Required work: The lines from the one containing "Click the key icon for Tag permissions" through the final line of the data below must be written out exactly, both included, and nothing more.

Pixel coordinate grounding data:
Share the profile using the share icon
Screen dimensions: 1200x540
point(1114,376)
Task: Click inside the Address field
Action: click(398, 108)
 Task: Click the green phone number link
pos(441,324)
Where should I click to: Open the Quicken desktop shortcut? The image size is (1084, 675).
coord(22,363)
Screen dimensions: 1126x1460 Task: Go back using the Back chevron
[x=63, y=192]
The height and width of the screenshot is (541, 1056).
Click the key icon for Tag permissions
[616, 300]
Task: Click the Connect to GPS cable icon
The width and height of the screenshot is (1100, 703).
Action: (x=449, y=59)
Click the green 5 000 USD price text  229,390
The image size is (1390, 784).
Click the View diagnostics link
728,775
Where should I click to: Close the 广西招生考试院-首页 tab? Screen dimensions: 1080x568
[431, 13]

Answer space:
Click the key icon for Tag permissions
[616, 300]
Task: Click the Connect to GPS cable icon
The width and height of the screenshot is (1100, 703).
Action: (x=449, y=59)
Click the green 5 000 USD price text  229,390
The image size is (1390, 784).
Click the View diagnostics link
728,775
Where should I click to: Close the 广西招生考试院-首页 tab? Screen dimensions: 1080x568
[431, 13]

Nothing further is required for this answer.